L’application de ces produits nécessite toutefois le respect strict d’un protocole : préparation du support, nombre de couches, épaisseur sèche minimale, compatibilité avec les finitions décoratives. Un produit mal appliqué ne fournira pas la protection attendue et pourrait donner un faux sentiment de sécurité. Pour éviter cela, vous devez exiger des fiches techniques détaillées, des certificats de classement et, idéalement, faire appel à des applicateurs formés. Dans les projets architecturaux où le bois apparent est un élément central du design, ces vernis intumescents offrent une alternative intéressante au recouvrement complet par des plaques de plâtre ou des panneaux incombustibles.

PVC et matériaux composites : performance au feu des menuiseries synthétiques

Les menuiseries en PVC et en matériaux composites se sont largement imposées ces dernières décennies grâce à leurs excellentes performances thermiques, leur facilité d’entretien et leur coût maîtrisé. Leur comportement au feu soulève néanmoins des questions récurrentes, souvent alimentées par des idées reçues. Le PVC rigide (PVC-U) et les composites bois-polymère actuels intègrent des formulations spécifiquement étudiées pour limiter leur inflammabilité et leur contribution à la propagation des flammes. Dans la plupart des cas, ces menuiseries obtiennent des Euroclasses B ou C, correspondant à une contribution limitée au feu, avec peu ou pas de gouttelettes enflammées.

À la différence de certains plastiques plus anciens, les profilés modernes sont auto-extinguibles : ils cessent de brûler dès que la source de chaleur est supprimée. En situation réelle, cela signifie qu’une fenêtre en PVC correctement posée ne constitue pas un vecteur majeur de propagation de l’incendie sur une façade. La réglementation française et européenne encadre strictement l’usage des produits de construction en PVC, notamment pour les ERP et les bâtiments de grande hauteur, en imposant des classes minimales de réaction au feu. Vous pouvez donc intégrer des menuiseries synthétiques dans vos projets en toute sécurité, à condition de vérifier leur classement officiel.

PVC-U rigide avec additifs retardateurs de flamme bromés

Le PVC-U rigide utilisé pour les profilés de menuiseries contient naturellement du chlore, ce qui lui confère un comportement intrinsèquement difficilement inflammable. Dans certaines formulations anciennes, des additifs retardateurs de flamme bromés étaient ajoutés pour renforcer encore cette propriété. Aujourd’hui, l’industrie tend à privilégier des solutions moins controversées sur le plan environnemental, tout en conservant d’excellentes performances de réaction au feu. Les profilés de qualité atteignent ainsi des classements de type B-s3-d0 ou C-s2-d0, indiquant une contribution limitée au feu, une production de fumées maîtrisée et l’absence de gouttelettes enflammées.
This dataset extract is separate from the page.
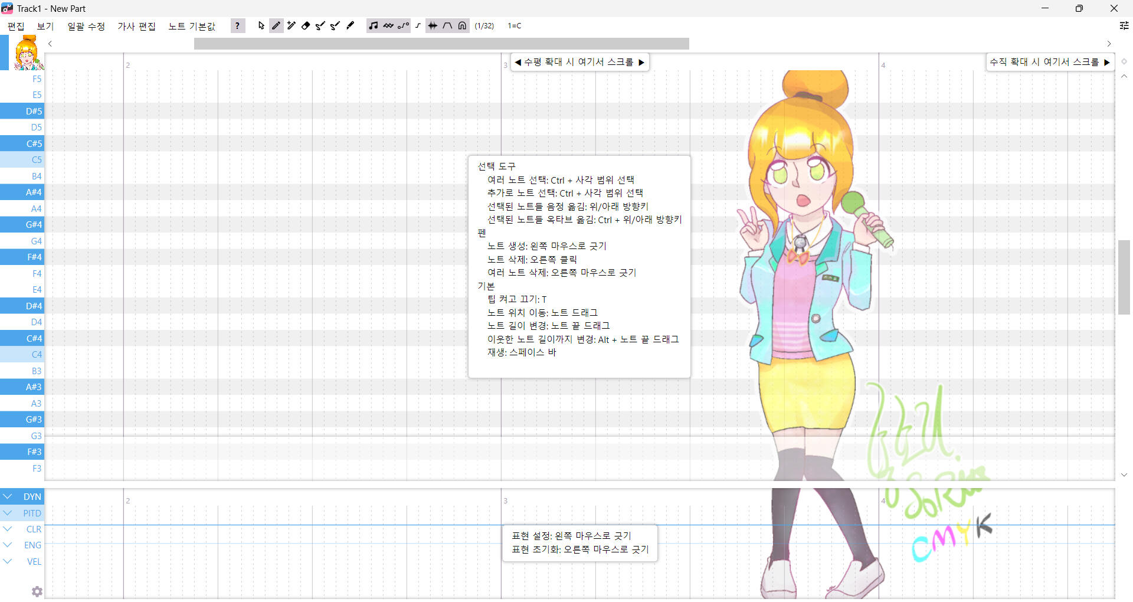Open expression settings gear icon
The image size is (1133, 602).
click(x=37, y=591)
En cas d’incendie, le PVC se ramollit, se déforme et finit par carboniser sans gouttes enflammées, ce qui limite la propagation du feu par projection. Les fumées dégagées, riches en chlorure d’hydrogène, sont irritantes et détectables à très faible concentration, constituant un signal d’alerte précoce. Contrairement à certains mythes persistants, les études post-incendie n’ont pas mis en évidence de cas de mortalité directement attribuable à ce gaz dans des bâtiments. Pour vos menuiseries en PVC, l’essentiel est de choisir des profilés certifiés, issus de fabricants reconnus, et de respecter scrupuleusement les règles de mise en œuvre en façade (parements, bavettes, isolation).

Composites bois-polymère et leur classement bfl-s1 ou cfl-s1

Les composites bois-polymère (WPC) sont de plus en plus présents dans les projets contemporains, notamment pour les lames de terrasse, les habillages de façade et certains éléments de menuiserie. Leur comportement au feu est évalué non seulement en réaction au feu standard, mais aussi via des classements spécifiques pour les revêtements de sol, tels que Bfl-s1 ou Cfl-s1. Ces classifications indiquent une bonne performance en termes de propagation des flammes en surface et une faible production de fumées, ce qui est particulièrement important pour les zones de circulation et les issues de secours extérieures.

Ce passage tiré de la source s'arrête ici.